Старуха эвакуироваться отказалась. Нет, и кончен бал. Старик начал было уговаривать, но вспомнил, что все это уже было: эвакуация, Ростов, морок — и замолчал. Да и не одна она оставалась — Тоня, любимица, тоже никуда не ехала: Федя практику не прекращал, здраво рассудив, что зубной техник одинаково потребен как большевикам, так и немцам — рты у всех устроены одинаково. Советские аппаратчики, кстати, охотно пользовались услугами явно буржуазного доктора, не предпринимая ни малейшей попытки конфисковать кабинет: ну конфискуешь в пользу советского государства элегантное кожаное кресло с бормашиной, а зубы-то кто вставит? Другое дело — лавка с бакалеей или мастерская, хоть мебельная, хоть скорняжная… Зятевы рассуждения Максимычу были понятны, как свои собственные, ибо его собственными какое-то время назад и были. Старик был уверен, что Тоня с Федей поддержат мамыньку. Оставалась и младшая невестка, Симочкина красавица, и тоже обещала «мамаше помогать», да что с нее, с неумехи, взять, хотя за доброе слово спасибо.

В один эшелон с сыновьями старик не попал: паскудная бумажка предписывала ему явиться в порт. Содержание листка, впрочем, гораздо лучше передавалось классическим текстом:


Ступай к морю, говорят тебе честью,
Не пойдешь, поведут поневоле,

в результате чего старичок отправился к морю, то есть в порт.

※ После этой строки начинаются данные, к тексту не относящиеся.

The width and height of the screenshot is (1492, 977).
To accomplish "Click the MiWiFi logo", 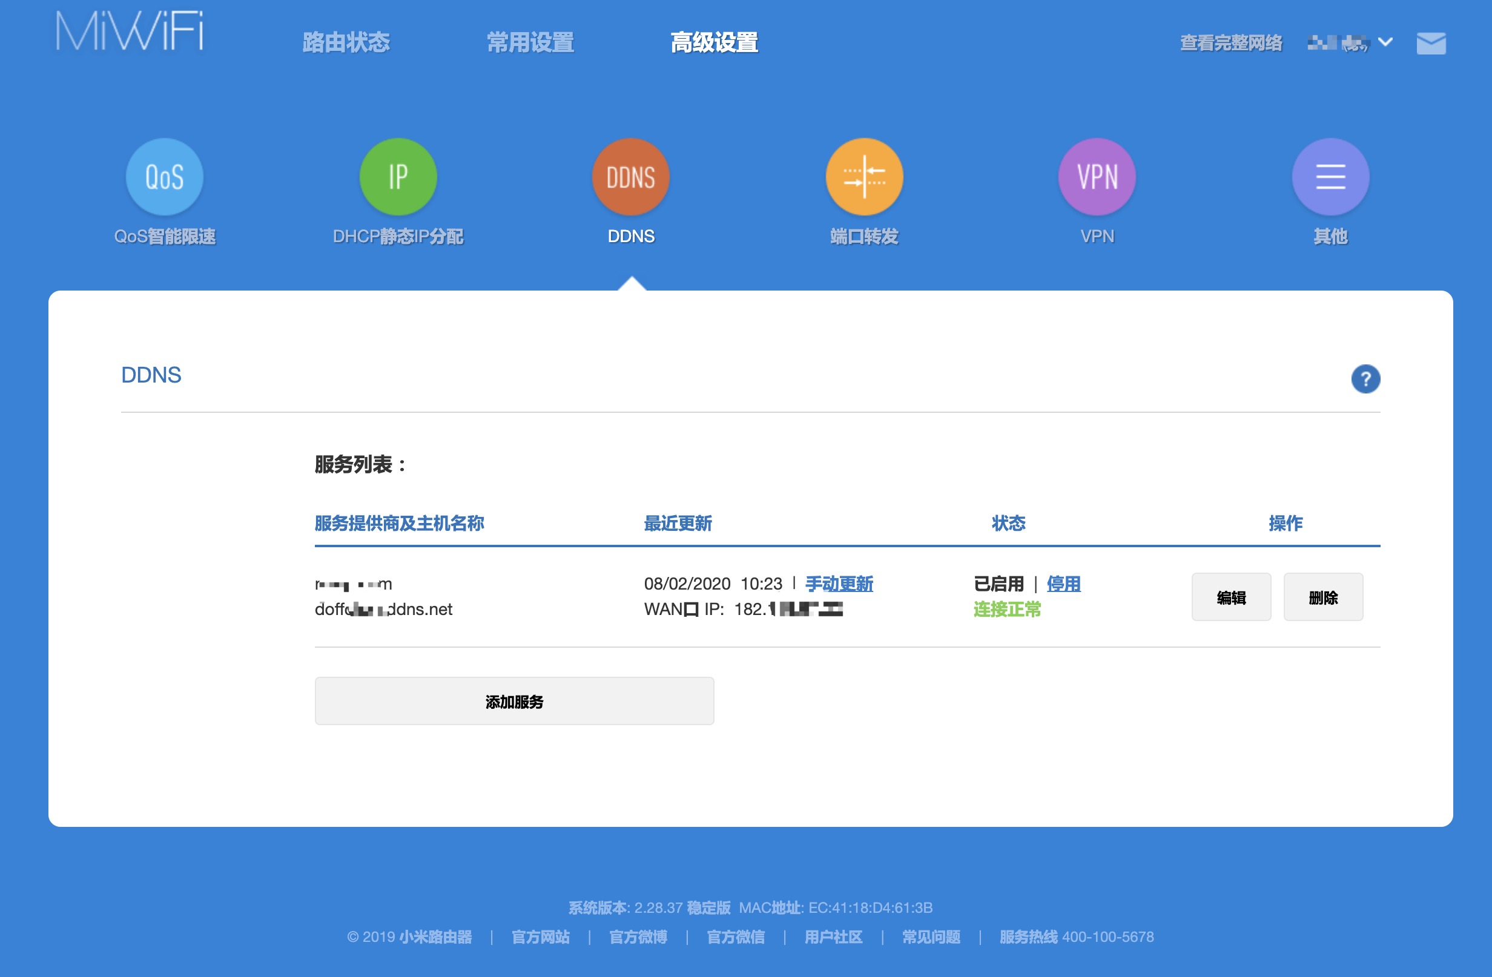I will 129,31.
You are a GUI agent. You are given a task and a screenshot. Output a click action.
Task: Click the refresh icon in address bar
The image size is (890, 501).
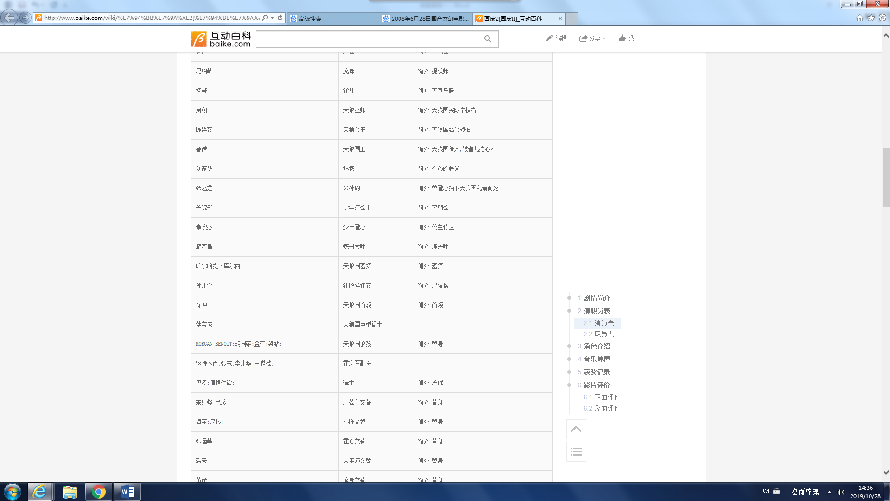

В порту, обычно оживленном и грохочущем, было непривычно тихо. Красноармейцев — отныне старик тоже принадлежал к этому племени — быстро погрузили на пароход. Женщин в порт, ставший военным объектом, не пустили, поэтому каждый мертвел душой в одиночку. Было много таких же, мягко говоря, пожилых, как Максимыч, но никого из знакомцев он не встретил, да и не искал. Винтовка оттягивала плечо, и делать с ней дозволялось только одно, чего он делать не умел и не хотел, а главное — не мог. Вся надежда была на Царицу Небесную — ведь уберегла ж тогда!.. Он не заметил, как пароход вышел из порта и осторожно, без гудка, словно крадучись, неуверенно двинулся по реке.

То ли немецкий бомбардировщик заметил эту неуверенность, то ли просто делал свое дело, но суматоха на пароходе поднялась совершенно не военная. Щелкали затворы винтовок, звучал неизбежный мат, долженствующий повысить боевой дух военнослужащих запаса, а бомбы падали в воду вокруг пароходика, и казалось, что кто-то большой неумело пускает «блинчики». Солдаты бегали по палубе, втягивая головы в плечи, словно это могло помочь, и старик тоже бегал, не понимая команд, а больше ориентируясь на мат и беспомощно тяготясь винтовкой, которую, по примеру других, держал в руке. От нескольких упавших подряд бомб пароход заволокло густым дымом, и послышался отчаянный крик: «Огонь!» Кто-то сильно толкнул Максимыча в бедро, и он увидел, что палуба трещит и расползается, а тот, в фуражке, все кричит что-то и кашляет от дыма. Старик не бросился, а перевалился через борт, явственно расслышав слова покойного отца: «Бог не без милости, казак не без счастья». С облегчением выпустил ненужную винтовку и поплыл к берегу. Ему, выросшему на Дону, плыть было легко и нестрашно: разбомбив пароход, немец развернулся и дисциплинированно полетел докладывать об успехе. Максимыч плыл и плыл, а у берега встал на ноги, чтобы тут же отчего-то упасть вновь, да так и остался лежать щекой на песке — то ли песок был шершав, то ли щека.